Problem description. Could you repeat the entries below, from the line with "Choose the % Area chart option" through the end of the entries, changing "hamburger menu" to "navigation menu" and leaving everything else unchanged?

Material to process.
"""
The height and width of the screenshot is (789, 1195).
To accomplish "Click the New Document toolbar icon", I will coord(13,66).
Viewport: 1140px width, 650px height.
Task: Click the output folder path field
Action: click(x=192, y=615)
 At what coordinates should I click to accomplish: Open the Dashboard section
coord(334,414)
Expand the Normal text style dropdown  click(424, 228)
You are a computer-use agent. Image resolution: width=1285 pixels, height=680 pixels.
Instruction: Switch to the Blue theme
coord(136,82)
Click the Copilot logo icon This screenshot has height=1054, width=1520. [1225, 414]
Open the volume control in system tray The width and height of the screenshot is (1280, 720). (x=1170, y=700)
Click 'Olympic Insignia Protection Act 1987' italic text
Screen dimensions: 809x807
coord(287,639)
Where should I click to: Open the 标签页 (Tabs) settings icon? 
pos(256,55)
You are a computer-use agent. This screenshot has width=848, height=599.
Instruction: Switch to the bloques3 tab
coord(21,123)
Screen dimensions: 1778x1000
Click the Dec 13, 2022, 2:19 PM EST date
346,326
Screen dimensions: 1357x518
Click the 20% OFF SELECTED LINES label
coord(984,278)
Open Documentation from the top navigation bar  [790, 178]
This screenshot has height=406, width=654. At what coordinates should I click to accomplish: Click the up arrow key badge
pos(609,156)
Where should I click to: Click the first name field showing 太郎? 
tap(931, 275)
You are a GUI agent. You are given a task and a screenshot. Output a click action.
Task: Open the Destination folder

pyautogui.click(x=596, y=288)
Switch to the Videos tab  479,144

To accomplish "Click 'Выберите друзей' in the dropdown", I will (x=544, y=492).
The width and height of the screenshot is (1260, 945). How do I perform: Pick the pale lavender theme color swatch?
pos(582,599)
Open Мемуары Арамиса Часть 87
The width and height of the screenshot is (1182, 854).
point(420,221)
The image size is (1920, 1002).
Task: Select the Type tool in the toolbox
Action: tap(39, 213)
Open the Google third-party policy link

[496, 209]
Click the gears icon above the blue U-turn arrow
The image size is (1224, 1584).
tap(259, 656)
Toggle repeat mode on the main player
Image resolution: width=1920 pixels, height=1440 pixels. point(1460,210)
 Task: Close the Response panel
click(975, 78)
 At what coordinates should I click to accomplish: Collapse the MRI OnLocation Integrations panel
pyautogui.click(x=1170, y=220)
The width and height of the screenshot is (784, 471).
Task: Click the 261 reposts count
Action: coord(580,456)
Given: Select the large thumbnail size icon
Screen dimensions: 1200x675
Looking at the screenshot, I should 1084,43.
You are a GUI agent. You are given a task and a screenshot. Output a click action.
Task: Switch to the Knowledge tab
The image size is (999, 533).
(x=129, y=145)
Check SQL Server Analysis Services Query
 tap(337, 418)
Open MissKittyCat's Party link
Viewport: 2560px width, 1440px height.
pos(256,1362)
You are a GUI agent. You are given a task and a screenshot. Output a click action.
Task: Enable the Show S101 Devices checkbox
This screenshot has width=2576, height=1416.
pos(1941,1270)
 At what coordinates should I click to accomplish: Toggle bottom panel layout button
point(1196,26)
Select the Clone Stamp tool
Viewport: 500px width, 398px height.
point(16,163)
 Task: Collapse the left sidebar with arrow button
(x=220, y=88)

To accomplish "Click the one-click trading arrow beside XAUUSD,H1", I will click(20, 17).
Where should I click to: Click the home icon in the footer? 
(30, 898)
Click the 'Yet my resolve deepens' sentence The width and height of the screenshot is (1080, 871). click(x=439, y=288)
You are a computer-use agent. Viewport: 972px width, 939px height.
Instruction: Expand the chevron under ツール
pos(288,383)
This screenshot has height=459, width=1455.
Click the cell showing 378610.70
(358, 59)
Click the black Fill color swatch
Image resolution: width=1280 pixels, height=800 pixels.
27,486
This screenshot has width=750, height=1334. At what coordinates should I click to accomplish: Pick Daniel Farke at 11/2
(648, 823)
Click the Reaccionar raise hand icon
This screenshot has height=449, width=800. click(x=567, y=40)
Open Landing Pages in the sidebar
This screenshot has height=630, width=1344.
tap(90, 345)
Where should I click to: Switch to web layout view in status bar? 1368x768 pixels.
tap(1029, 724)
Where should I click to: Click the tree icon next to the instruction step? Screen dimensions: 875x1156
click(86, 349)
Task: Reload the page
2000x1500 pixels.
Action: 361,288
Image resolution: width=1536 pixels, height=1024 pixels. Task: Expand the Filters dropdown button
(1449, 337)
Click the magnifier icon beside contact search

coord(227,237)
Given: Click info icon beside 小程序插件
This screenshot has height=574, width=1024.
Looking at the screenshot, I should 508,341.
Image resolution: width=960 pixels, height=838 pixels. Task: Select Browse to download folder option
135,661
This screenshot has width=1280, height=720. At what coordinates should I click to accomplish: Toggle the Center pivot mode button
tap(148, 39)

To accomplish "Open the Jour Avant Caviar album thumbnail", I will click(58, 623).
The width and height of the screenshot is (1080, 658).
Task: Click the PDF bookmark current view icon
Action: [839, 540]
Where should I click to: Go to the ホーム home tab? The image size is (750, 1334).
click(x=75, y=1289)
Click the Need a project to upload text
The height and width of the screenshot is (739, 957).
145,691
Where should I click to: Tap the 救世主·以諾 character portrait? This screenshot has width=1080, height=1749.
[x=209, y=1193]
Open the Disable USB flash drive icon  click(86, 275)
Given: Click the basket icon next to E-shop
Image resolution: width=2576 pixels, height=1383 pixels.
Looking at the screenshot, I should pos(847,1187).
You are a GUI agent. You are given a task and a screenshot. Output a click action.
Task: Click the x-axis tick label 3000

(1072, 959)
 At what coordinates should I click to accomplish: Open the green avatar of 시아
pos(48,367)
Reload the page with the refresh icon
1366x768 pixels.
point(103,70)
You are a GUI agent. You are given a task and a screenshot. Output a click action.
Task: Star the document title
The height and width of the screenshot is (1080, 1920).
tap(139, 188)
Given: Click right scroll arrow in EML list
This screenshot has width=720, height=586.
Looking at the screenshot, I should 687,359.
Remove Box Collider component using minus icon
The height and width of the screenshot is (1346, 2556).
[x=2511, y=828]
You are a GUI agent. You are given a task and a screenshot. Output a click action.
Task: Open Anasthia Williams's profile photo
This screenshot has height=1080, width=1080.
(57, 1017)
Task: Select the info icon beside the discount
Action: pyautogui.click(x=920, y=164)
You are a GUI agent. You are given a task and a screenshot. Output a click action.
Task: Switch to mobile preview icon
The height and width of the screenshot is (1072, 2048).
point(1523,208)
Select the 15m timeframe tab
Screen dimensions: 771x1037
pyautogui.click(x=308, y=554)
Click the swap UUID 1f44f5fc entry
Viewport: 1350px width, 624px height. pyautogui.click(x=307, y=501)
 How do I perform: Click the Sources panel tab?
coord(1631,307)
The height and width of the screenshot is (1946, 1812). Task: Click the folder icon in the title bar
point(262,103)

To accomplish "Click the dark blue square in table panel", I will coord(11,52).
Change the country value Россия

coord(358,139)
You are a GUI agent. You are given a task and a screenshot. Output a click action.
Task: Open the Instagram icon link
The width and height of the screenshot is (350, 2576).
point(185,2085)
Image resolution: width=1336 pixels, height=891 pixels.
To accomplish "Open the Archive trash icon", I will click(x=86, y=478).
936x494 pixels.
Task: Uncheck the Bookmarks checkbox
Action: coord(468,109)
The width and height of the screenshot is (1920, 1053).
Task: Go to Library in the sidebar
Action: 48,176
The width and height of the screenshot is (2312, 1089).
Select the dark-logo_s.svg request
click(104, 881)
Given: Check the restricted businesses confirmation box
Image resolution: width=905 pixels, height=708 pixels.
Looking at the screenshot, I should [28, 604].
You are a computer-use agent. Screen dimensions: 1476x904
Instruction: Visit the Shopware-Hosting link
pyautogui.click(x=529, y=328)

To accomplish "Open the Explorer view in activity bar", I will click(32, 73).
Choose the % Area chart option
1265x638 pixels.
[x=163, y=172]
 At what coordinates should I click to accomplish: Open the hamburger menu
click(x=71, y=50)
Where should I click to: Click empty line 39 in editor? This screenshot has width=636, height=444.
"""
Task solution.
Choose the % Area chart option
1265x638 pixels.
[x=163, y=172]
 At what coordinates should I click to accomplish: Open the navigation menu
click(x=71, y=50)
Where should I click to: Click empty line 39 in editor? This screenshot has width=636, height=444.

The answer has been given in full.